= Beginning of Section =

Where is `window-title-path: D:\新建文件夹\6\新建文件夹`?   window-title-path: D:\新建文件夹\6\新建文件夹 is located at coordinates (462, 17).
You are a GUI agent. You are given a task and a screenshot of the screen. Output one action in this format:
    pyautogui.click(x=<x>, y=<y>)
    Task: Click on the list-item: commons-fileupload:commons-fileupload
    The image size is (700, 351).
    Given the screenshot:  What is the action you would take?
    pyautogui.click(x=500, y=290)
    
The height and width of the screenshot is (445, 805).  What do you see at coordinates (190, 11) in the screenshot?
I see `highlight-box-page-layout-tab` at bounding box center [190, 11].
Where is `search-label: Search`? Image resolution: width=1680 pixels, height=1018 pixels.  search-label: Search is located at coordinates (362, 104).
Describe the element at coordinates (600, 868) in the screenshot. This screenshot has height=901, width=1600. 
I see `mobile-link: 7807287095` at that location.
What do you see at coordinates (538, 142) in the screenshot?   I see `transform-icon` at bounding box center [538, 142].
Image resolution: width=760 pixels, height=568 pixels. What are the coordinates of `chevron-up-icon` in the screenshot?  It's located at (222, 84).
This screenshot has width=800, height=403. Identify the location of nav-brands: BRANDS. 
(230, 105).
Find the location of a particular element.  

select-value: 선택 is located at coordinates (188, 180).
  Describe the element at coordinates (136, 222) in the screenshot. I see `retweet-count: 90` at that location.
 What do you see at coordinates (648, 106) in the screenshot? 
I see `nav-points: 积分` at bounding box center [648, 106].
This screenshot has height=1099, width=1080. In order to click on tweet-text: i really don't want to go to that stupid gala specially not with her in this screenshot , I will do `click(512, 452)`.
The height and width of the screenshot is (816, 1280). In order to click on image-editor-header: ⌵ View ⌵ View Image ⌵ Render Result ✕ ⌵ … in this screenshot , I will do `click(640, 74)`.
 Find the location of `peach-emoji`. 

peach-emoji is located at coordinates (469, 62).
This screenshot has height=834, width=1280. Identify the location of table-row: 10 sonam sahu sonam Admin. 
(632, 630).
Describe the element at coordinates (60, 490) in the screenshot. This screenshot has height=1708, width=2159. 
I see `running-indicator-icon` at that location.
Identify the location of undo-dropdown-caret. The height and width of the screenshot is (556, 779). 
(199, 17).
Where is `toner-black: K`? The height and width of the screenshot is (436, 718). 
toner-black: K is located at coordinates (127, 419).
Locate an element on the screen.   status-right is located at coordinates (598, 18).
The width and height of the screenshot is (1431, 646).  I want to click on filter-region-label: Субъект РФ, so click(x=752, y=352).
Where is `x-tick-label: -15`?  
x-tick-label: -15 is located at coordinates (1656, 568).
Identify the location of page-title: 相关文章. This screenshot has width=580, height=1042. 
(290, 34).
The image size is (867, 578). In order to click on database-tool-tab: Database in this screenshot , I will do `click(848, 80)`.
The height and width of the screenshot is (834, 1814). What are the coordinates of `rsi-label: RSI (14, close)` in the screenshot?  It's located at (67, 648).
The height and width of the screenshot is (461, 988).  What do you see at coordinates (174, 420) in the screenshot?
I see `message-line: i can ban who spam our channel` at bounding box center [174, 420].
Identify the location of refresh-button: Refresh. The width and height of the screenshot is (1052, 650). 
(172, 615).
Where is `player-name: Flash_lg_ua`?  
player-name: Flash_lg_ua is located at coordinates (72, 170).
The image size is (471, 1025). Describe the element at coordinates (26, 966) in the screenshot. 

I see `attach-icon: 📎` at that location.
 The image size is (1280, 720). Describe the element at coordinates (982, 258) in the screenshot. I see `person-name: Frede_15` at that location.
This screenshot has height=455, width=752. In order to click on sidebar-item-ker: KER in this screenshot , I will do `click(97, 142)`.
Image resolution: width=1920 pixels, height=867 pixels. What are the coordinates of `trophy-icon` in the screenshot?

= End of Section =

• WORK TO COMPLETE
Please copy out all of the items above word for word, changing nothing.

• ANSWER TO THE PROBLEM
Where is `window-title-path: D:\新建文件夹\6\新建文件夹`?   window-title-path: D:\新建文件夹\6\新建文件夹 is located at coordinates (462, 17).
You are a GUI agent. You are given a task and a screenshot of the screen. Output one action in this format:
    pyautogui.click(x=<x>, y=<y>)
    Task: Click on the list-item: commons-fileupload:commons-fileupload
    The image size is (700, 351).
    Given the screenshot:  What is the action you would take?
    pyautogui.click(x=500, y=290)
    
The height and width of the screenshot is (445, 805).  What do you see at coordinates (190, 11) in the screenshot?
I see `highlight-box-page-layout-tab` at bounding box center [190, 11].
Where is `search-label: Search`? Image resolution: width=1680 pixels, height=1018 pixels.  search-label: Search is located at coordinates (362, 104).
Describe the element at coordinates (600, 868) in the screenshot. This screenshot has height=901, width=1600. 
I see `mobile-link: 7807287095` at that location.
What do you see at coordinates (538, 142) in the screenshot?   I see `transform-icon` at bounding box center [538, 142].
Image resolution: width=760 pixels, height=568 pixels. What are the coordinates of `chevron-up-icon` in the screenshot?  It's located at (222, 84).
This screenshot has width=800, height=403. Identify the location of nav-brands: BRANDS. 
(230, 105).
Find the location of a particular element.  

select-value: 선택 is located at coordinates (188, 180).
  Describe the element at coordinates (136, 222) in the screenshot. I see `retweet-count: 90` at that location.
 What do you see at coordinates (648, 106) in the screenshot? 
I see `nav-points: 积分` at bounding box center [648, 106].
This screenshot has height=1099, width=1080. In order to click on tweet-text: i really don't want to go to that stupid gala specially not with her in this screenshot , I will do `click(512, 452)`.
The height and width of the screenshot is (816, 1280). In order to click on image-editor-header: ⌵ View ⌵ View Image ⌵ Render Result ✕ ⌵ … in this screenshot , I will do `click(640, 74)`.
 Find the location of `peach-emoji`. 

peach-emoji is located at coordinates (469, 62).
This screenshot has height=834, width=1280. Identify the location of table-row: 10 sonam sahu sonam Admin. 
(632, 630).
Describe the element at coordinates (60, 490) in the screenshot. This screenshot has height=1708, width=2159. 
I see `running-indicator-icon` at that location.
Identify the location of undo-dropdown-caret. The height and width of the screenshot is (556, 779). 
(199, 17).
Where is `toner-black: K`? The height and width of the screenshot is (436, 718). 
toner-black: K is located at coordinates (127, 419).
Locate an element on the screen.   status-right is located at coordinates (598, 18).
The width and height of the screenshot is (1431, 646).  I want to click on filter-region-label: Субъект РФ, so click(x=752, y=352).
Where is `x-tick-label: -15`?  
x-tick-label: -15 is located at coordinates (1656, 568).
Identify the location of page-title: 相关文章. This screenshot has width=580, height=1042. 
(290, 34).
The image size is (867, 578). In order to click on database-tool-tab: Database in this screenshot , I will do `click(848, 80)`.
The height and width of the screenshot is (834, 1814). What are the coordinates of `rsi-label: RSI (14, close)` in the screenshot?  It's located at (67, 648).
The height and width of the screenshot is (461, 988).  What do you see at coordinates (174, 420) in the screenshot?
I see `message-line: i can ban who spam our channel` at bounding box center [174, 420].
Identify the location of refresh-button: Refresh. The width and height of the screenshot is (1052, 650). 
(172, 615).
Where is `player-name: Flash_lg_ua`?  
player-name: Flash_lg_ua is located at coordinates (72, 170).
The image size is (471, 1025). Describe the element at coordinates (26, 966) in the screenshot. 

I see `attach-icon: 📎` at that location.
 The image size is (1280, 720). Describe the element at coordinates (982, 258) in the screenshot. I see `person-name: Frede_15` at that location.
This screenshot has height=455, width=752. In order to click on sidebar-item-ker: KER in this screenshot , I will do `click(97, 142)`.
Image resolution: width=1920 pixels, height=867 pixels. What are the coordinates of `trophy-icon` in the screenshot?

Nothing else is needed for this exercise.